Metadata-Version: 2.1
Name: multiple-hypothesis-testing
Version: 0.1.11
Summary: Several methods of combining P-values
Home-page: https://github.com/alonkipnis/higher-criticism-test
Download-URL: https://github.com/alonkipnis/higher-criticism-test
Author: Alon Kipnis
Author-email: alonkipnis@gmail.com
Classifier: Programming Language :: Python :: 3
Classifier: License :: OSI Approved :: MIT License
Classifier: Operating System :: OS Independent
Requires-Python: >=3.6
Description-Content-Type: text/markdown
License-File: LICENSE
Requires-Dist: numpy>=1.6
Requires-Dist: matplotlib>=3.6

# MultiTest -- Global Tests for Multiple Hypothesis

MultiTest includes several techniques for multiple hypothesis testing:
- ``MultiTest.hc`` Higher Criticism
- ``MultiTest.hcstar`` Higher Criticism with limited range proposed in [1]
- ``MultiTest.hc_jin`` Higher Criticism with limited range proposed as proposed in [3]
- ``MultiTest.berk_jones`` Berk-Jones statistic
- ``MultiTest.fdr`` False-discovery rate with optimized rate parameter
- ``MultiTest.minp`` Minimal P-values as in Bonferroni style inference
- ``MultiTest.fisher`` Fisher's method to combine P-values
In all cases, one should reject the null for large values of the test statistic.

## Example:
```
import numpy as np
from scipy.stats import norm
from multitest import MultiTest

p = 100
z = np.random.randn(p)
pvals = 2*norm.cdf(-np.abs(z)/2)

mtest = MultiTest(pvals)

hc, p_hct = mtest.hc(gamma = 0.3)
bj = mtest.berk_jones()

ii = np.arange(len(pvals))
print(f"HC = {hc}, Indices of P-values below HCT: {ii[pvals <= p_hct]}")
print(f"Berk-Jones = {bj}")
```

## Use cases: 
This package was used to obtain evaluations reported in [5] and [6].

## References:
[1] Donoho, David.
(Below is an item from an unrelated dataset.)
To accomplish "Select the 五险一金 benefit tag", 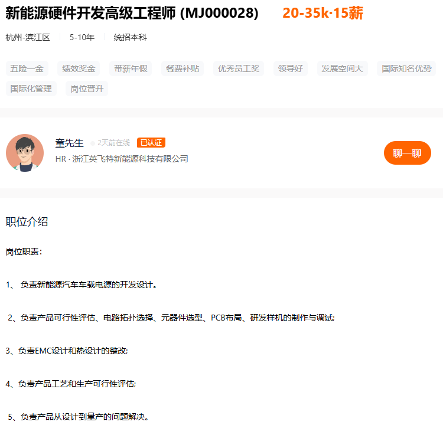I will (x=27, y=68).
L. and Jin, Jiashun. "Higher criticism for detecting sparse hetrogenous mixtures." The Annals of Statistics 32, no. 3 (2004): 962-994.
[2] Donoho, David L. and Jin, Jiashun. "Higher critcism thresholding: Optimal feature selection when useful features are rare and weak." proceedings of the national academy of sciences, 2008.
[3] Jin, Jiashun, and Wanjie Wang. "Influential features PCA for high dimensional clustering." The Annals of Statistics 44, no. 6 (2016): 2323-2359.
[4] Amit Moscovich, Boaz Nadler, and Clifford Spiegelman. "On the exact Berk-Jones statistics and their p-value calculation." Electronic Journal of Statistics. 10 (2016): 2329-2354.
[5] Donoho, David L., and Alon Kipnis. "Higher criticism to compare two large frequency tables, with sensitivity to possible rare and weak differences." The Annals of Statistics 50, no. 3 (2022): 1447-1472.
[6] Kipnis, Alon. "Unification of rare/weak detection models using moderate deviations analysis and log-chisquared p-values." Statistica Scinica 2025.